[Directions for this task]:
From the first line of the data below through the line holding "Select the 'variety' word chip", write out each line exactly as it stands.

◇ ◇ ◇ ◇ ◇ ◇ ◇

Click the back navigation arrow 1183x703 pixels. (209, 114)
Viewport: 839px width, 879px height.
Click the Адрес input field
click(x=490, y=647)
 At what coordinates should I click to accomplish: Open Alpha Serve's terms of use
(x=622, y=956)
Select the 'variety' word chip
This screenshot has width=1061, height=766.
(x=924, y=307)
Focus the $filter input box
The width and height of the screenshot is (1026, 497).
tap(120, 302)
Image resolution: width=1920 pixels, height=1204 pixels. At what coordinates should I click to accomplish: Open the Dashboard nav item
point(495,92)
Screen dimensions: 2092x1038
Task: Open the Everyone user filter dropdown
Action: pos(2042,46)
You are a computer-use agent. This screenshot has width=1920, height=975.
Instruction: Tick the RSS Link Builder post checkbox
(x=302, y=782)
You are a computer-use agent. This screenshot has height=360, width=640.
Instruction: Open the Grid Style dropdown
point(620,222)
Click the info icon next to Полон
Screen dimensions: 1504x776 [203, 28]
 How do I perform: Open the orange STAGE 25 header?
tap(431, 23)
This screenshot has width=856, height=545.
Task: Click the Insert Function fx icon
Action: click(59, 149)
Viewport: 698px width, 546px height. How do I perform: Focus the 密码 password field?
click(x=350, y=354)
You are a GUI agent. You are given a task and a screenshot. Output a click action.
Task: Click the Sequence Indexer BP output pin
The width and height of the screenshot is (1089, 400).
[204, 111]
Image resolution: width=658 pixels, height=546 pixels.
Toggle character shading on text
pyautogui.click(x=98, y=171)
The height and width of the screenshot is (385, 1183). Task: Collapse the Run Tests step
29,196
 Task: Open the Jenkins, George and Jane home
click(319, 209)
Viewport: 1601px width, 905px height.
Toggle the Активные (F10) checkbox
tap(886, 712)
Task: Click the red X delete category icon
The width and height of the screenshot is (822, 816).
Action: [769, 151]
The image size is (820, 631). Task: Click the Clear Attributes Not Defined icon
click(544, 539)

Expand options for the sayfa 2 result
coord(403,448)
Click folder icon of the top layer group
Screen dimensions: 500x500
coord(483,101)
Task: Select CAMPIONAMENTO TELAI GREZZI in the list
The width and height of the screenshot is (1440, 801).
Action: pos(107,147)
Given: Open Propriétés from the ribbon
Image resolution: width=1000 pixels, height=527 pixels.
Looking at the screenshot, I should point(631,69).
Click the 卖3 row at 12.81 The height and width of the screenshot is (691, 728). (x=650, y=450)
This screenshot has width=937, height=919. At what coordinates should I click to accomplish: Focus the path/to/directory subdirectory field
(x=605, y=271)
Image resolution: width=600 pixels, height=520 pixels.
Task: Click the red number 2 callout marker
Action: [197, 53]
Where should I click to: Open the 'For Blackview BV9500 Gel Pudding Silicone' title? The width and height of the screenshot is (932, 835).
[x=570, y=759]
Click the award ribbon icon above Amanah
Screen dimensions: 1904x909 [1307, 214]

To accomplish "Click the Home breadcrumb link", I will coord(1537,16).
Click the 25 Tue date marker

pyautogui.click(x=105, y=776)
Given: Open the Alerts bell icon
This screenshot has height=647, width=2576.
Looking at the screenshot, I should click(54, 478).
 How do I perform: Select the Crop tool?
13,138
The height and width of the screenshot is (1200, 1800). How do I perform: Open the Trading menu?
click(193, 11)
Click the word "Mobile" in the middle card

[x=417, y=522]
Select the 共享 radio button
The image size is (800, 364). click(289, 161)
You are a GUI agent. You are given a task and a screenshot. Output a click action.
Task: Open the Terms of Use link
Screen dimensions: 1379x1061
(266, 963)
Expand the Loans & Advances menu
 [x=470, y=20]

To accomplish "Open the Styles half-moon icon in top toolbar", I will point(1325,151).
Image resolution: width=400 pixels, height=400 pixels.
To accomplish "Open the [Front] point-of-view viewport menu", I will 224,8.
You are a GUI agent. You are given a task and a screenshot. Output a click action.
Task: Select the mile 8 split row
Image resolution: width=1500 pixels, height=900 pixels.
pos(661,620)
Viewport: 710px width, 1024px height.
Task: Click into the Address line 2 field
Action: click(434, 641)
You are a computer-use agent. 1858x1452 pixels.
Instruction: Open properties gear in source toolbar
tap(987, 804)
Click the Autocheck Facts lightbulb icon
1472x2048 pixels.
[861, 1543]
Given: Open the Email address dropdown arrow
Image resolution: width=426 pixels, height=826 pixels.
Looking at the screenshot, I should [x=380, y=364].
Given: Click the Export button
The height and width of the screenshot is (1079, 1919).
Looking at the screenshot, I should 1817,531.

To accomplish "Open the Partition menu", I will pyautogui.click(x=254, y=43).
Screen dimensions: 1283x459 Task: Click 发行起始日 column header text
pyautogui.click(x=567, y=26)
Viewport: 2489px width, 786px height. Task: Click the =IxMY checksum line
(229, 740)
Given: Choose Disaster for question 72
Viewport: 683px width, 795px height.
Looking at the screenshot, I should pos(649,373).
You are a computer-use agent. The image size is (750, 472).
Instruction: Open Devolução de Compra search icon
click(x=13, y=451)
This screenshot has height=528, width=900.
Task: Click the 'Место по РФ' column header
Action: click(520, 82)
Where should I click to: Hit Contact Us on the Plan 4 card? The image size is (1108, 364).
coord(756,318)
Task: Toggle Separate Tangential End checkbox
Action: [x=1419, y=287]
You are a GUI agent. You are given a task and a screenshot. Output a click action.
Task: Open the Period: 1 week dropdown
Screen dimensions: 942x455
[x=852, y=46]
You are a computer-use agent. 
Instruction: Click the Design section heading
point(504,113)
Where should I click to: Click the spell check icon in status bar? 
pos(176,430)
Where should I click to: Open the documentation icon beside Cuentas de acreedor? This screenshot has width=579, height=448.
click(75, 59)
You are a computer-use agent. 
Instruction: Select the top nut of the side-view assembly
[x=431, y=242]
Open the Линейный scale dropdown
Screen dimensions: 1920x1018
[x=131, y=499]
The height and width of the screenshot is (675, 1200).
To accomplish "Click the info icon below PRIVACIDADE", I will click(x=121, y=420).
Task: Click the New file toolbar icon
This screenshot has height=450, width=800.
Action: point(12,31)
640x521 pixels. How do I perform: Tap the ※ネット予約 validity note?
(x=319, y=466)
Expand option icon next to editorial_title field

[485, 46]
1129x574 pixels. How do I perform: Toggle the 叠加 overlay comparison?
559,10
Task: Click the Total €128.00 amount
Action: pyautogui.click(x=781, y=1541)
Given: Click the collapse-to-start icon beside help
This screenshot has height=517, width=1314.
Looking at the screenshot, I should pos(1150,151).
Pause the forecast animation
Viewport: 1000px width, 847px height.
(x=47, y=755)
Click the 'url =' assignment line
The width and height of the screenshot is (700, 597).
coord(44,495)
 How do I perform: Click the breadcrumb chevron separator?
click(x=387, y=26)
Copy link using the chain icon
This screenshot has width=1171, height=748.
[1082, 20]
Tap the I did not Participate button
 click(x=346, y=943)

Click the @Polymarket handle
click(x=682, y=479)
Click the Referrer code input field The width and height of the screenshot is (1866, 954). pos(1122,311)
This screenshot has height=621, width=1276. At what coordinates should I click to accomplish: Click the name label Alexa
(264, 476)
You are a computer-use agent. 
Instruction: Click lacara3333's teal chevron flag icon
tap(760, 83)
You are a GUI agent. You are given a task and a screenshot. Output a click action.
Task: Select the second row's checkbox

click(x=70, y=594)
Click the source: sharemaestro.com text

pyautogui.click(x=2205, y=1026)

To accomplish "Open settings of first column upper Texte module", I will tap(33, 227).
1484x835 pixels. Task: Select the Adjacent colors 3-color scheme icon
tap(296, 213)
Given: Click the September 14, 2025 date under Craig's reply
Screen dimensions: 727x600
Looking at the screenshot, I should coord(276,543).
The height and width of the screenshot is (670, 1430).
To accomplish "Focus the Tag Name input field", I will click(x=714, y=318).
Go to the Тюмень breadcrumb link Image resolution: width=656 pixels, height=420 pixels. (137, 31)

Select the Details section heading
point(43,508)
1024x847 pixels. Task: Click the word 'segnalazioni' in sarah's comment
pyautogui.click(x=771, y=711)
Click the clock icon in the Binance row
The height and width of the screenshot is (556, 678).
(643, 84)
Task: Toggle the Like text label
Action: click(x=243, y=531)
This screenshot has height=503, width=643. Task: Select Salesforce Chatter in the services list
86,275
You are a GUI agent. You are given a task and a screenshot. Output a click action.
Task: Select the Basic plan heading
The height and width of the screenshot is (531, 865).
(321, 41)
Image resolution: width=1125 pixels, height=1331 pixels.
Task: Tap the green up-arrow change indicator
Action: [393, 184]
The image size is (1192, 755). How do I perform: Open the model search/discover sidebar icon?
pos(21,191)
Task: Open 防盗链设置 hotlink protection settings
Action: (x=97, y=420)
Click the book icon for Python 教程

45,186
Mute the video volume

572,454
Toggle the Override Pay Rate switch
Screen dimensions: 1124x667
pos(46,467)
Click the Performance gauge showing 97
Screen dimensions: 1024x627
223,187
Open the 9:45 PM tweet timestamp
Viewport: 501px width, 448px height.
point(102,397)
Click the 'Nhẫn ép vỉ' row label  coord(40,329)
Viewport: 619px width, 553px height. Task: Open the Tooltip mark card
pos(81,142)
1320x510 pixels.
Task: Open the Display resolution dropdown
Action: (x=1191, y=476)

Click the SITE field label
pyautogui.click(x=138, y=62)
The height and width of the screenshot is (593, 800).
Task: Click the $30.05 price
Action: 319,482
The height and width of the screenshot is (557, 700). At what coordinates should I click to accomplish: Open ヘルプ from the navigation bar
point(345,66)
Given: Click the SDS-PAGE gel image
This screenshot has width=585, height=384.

◇ ◇ ◇ ◇ ◇ ◇ ◇

[The completed task]:
Click the back navigation arrow 1183x703 pixels. (209, 114)
Viewport: 839px width, 879px height.
Click the Адрес input field
click(x=490, y=647)
 At what coordinates should I click to accomplish: Open Alpha Serve's terms of use
(x=622, y=956)
Select the 'variety' word chip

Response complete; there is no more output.